Exogenous rhPlGF did not affect PlGF mRNA expression suggesting the absence of a feedback mechanism on PlGF expression in placental tissues. Treatment with rhPlGF also did not alter VEGF or sFLT-1 expression, irrespective of oxygen environment. These findings are consistent with that of transgenic mice where overexpression of PlGF in T cells did not change placental VEGF or VEGF/PlGF heterodimers as measured using ELISA [37]. The balance of angiogenic factors VEGF and PlGF is in favour of VEGF in early pregnancy and PlGF in later pregnancy [8]. As for sFLT-1 and PlGF, the peak in sFLT-1 at the end of pregnancy is associated with a concomitant reduction in PlGF. The observation that PlGF administration does not markedly alter the expression of other angiogenic factors indicates that VEGF or sFLT-1 regulation is not directly driven by PlGF even though the differential expression of these factors is coordinated.

This study showed that TLR-3 mRNA expression was stimulated by high concentrations of rhPlGF in the setting of normoxia. In hypoxia, TLR-4 mRNA expression was decreased in co-cultures but not in trophoblast cells, consistent with previous work showing that TLR-4 expression is downregulated by hypoxia in endothelial cells (0% vs 20% O2) [38]. In this study, addition of rhPlGF had no effect on TLR-4 expression even though one other work has shown that TLR-4 activation in first trimester trophoblasts decreases PlGF expression [39]. The significance of these effects of PlGF on TLR-3 and TLR-4 in placental cells is uncertain but PlGF may have as yet unknown influences on the placental immune system. While the role of TLR-3 and TLR-4 in the periphery is predominantly as defence against viral and bacterial infections, respectively, in the placenta, these receptors may influence tolerance of foetus [18].
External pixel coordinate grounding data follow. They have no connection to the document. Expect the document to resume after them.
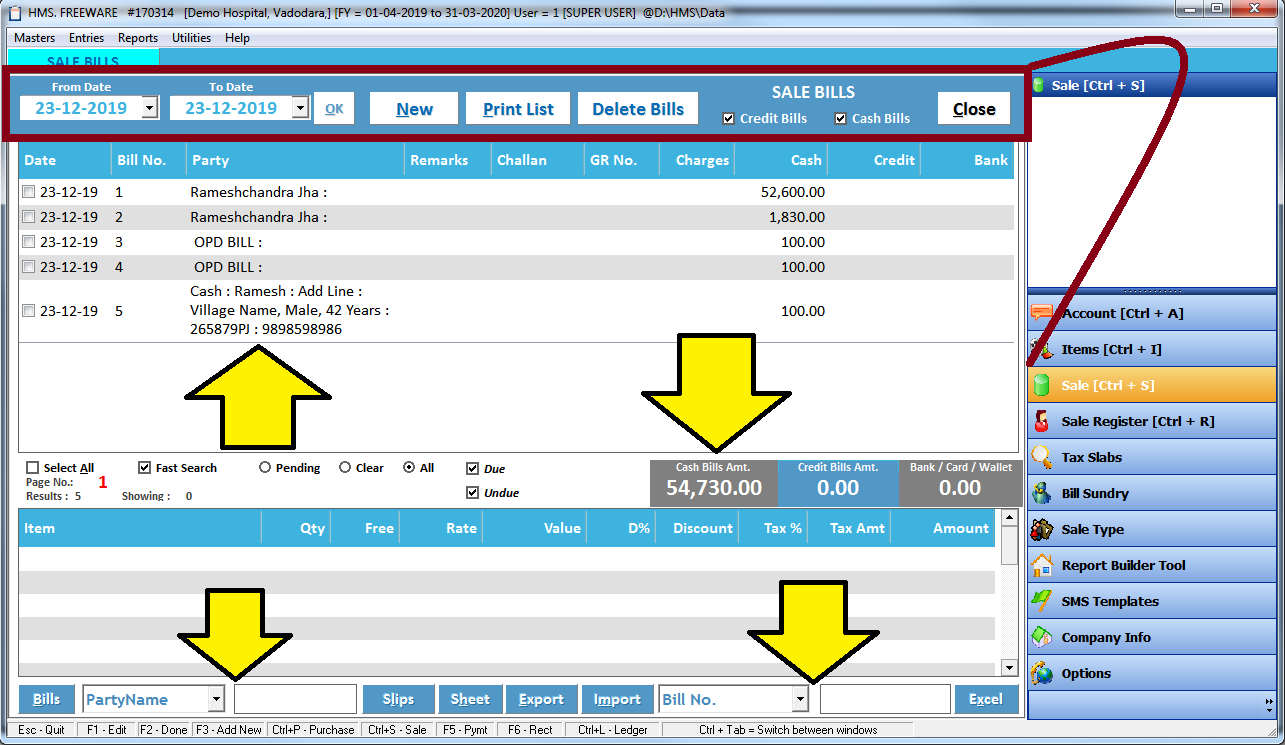Image resolution: width=1285 pixels, height=745 pixels.
Task: Click the Print List button
Action: pos(517,108)
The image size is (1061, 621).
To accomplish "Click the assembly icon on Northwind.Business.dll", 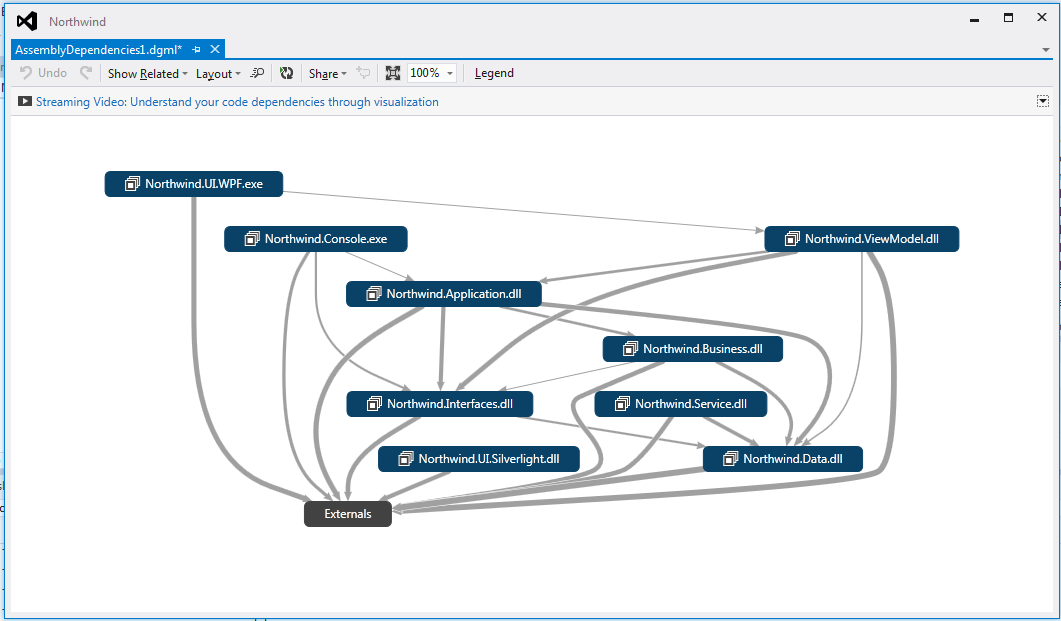I will tap(629, 348).

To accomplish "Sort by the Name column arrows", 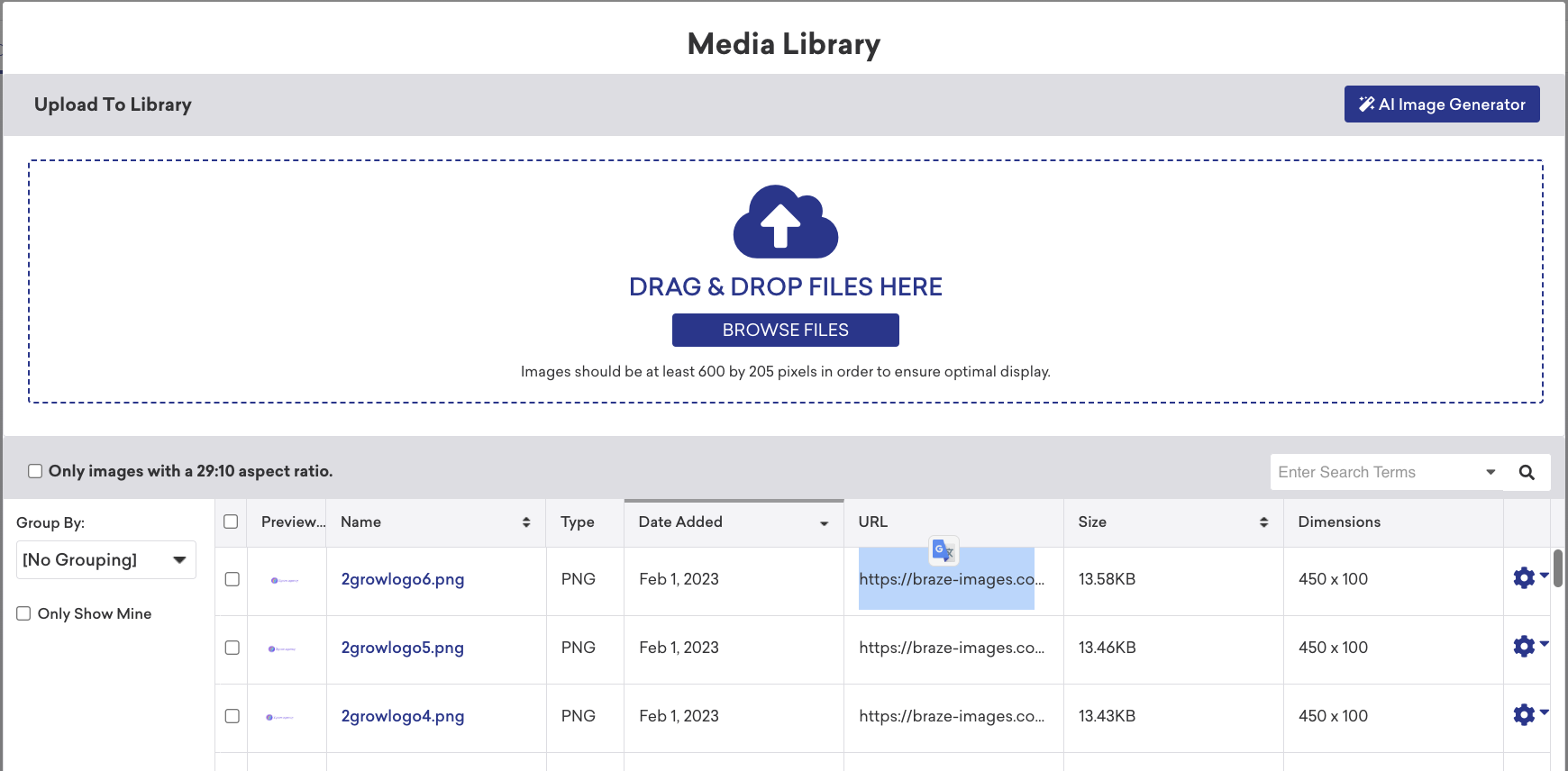I will point(526,522).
This work has several limitations. Although this study has a significant number of negative results, these are important to disseminate as they enhance our mechanistic understanding of altering placentation. The process of ‘pseudovasculogenesis’ in early placentation is complex and in vitro models of this process can only provide limited insight. Although this model aims to mimic cell interactions occurring during spiral artery remodelling, the multitude of potentially influential factors in the microenvironment of the developing placenta cannot be replicated and experimental factors such as growth factors in Matrigel and culture media may alter cellular responses to the addition of rhPlGF. In these experiments, the percentage of oxygen deemed ‘normoxic’ against which ‘hypoxic’ cultures were compared, though standard, is not physiological. Experiments were performed under two oxygen conditions in an attempt to replicate the conditions in which the first (hypoxic) and second (normoxic) ‘waves’ of trophoblast invasion occur. Hypoxic cultures were performed at 2% O2 to reflect the physiological oxygen tension of the first trimester as in vivo oxygen tension is measured at approximately 18 mmHg at 8 weeks, equivalent to 2.5% oxygen [24]. The normal oxygen tension of placental tissues once the maternal circulation is established after 10 to 12 weeks’ gestation is 8.5% O2, [24] and as other authors have suggested, the physiologically normoxic environment for incubation of placental tissues should be 5–10% O2 [40]. However, the interpretation of the results in this study with respect to existing literature was possible as previous researchers have generally used 21% O2 as a comparator [40].

In conclusion, this work demonstrates that PlGF promotes cell proliferation but does not influence trophoblast–endothelial cell interactions in vitro in a system designed to mimic factors that are crucial to uterine spiral artery remodelling. Placental growth factor may also directly increase TLR-3 expression in placental cells. The implications of PlGF treatment or remediation in early pregnancy to restore placental function remain uncertain.